If you’re a private car owner you may have been having the debate with yourself for some time now. Should you trade in your petrol vehicle and buy an EV instead? The environmental argument for it is there, plus there is a big push to expand EV charging infrastructure. But is it enough to get the wide spread adoption needed to meet emission targets?

In a recent poll 19% of respondents said they wanted to switch to EV’s while 24% said they’d prefer to go the route of a hybrid. Not quite what environmentalists want to hear but it’s certainly a big improvement on polls from 2 years ago where only 2% of responded indicated they would consider an EV for their next car purchase.
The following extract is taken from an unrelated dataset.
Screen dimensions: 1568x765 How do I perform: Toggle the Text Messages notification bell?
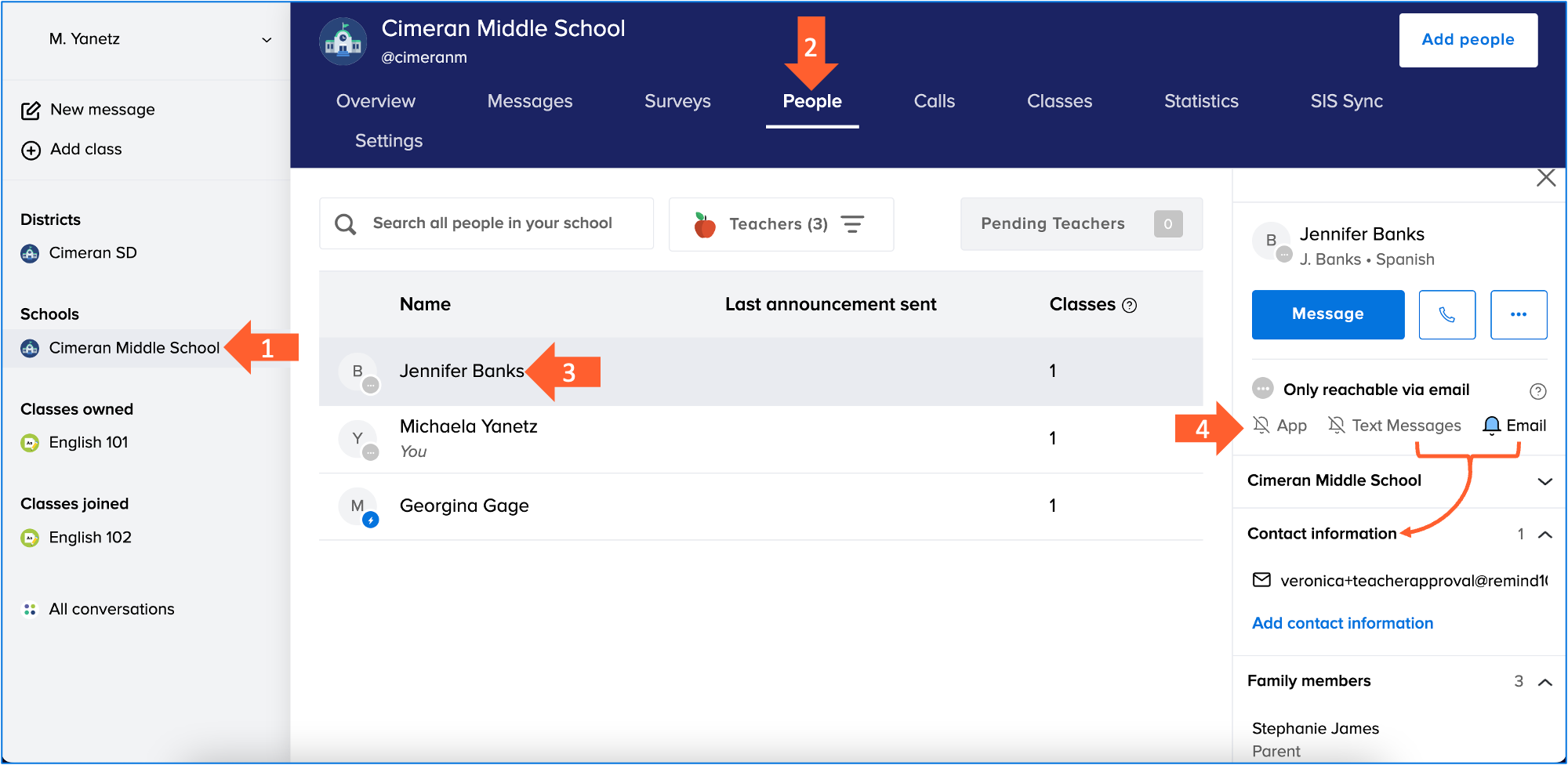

What’s causing the hesitation?

Initial reservations were related to battery lifespan and distances the vehicles would be able to cover. The distance concern is a bit of a moot point in reality as the average distance travelled by urban motorists is just 10 miles. But still, this has improved significantly in recent years with most EV’s able to comfortable travel 85 to 150 miles. Additionally improvements in battery technology has enabled booster charging for short periods of time and greater battery capacity. Then there was the argument of vehicle costs. Only a small percentage of the market can afford new vehicles and EV’s are still significantly more expensive than fuel vehicles. However, as the market matures, second hand EV’s are now becoming available at very affordable prices. This could provide an opportunity for greater adoption by people who want to go the EV route but who have been constrained by budget.

Slowly but surely the stumbling blocks for EV’s are being removed, and there are big plans afoot to improve EV infrastructure, but industry experts still have their concerns. Even based on current demand, there are not enough charging stations available in urban areas, never mind rural regions. The plans to stipulate that each home is to have it’s own EV charging unit are good in principle, however, four out of five London vehicle owners park on the street. They do not have a driveway or a garage so would be reliant on publically available charging infrastructure should they switch to EV’s. While some shopping centres have charging stations there aren’t nearly enough to meet current demand. Most people would have to drive at least 10 minutes to the closest charging station and then have to queue and wait while their vehicle charges. Not many people are likely to be willing to do that.

EV’s or nothing

What many people may not be aware of is that in the not too distant future they may not have much of a choice when it comes to switching to an EV. The government has set a target to outlaw the sale of petrol and diesel fueled vehicles by 2040. It’s a dramatic step to force motorists and businesses to start thinking about switching to EV’s sooner rather than later. Twenty years may seem a long time away, but when it comes to meeting emissions targets, it’s not soon enough. The EV law is part of the government’s target to achieve net zero emissions by 2050.

Opportunities being created by EV’s

It goes without saying that the switch to EV’s is creating major opportunities for both the renewables and recycling industries. A greater reliance on batteries, coupled with a greater consciousness of environmental issues means there will be a responsibility to find more efficient ways of recycling batteries and related components. The good news is that as battery technology advances many of the improvements are made with longevity and recyclability in mind. Because recycling batteries remains a hazardous pursuit this creates a barrier for new market entrants, so there is great opportunity for existing operators to expand their operations.

Equally the increased demand for EV’s will generate greater demand for renewable power. As more wind and solar farms tie into the grid, it will help to grow the industry further. As one of the EV infrastructure challenges is rural charging availability, a solution may be to set up smaller EV charging stations in rural hubs that are powered by wind or solar, thereby broadening the EV charging network.

One thing is for certain, the switch to EV may be slow, but it will happen, and when it does it will require an infrastructure that is extensive and able to be supported by renewable energy. What do you see as the challenges and opportunities in rolling this out?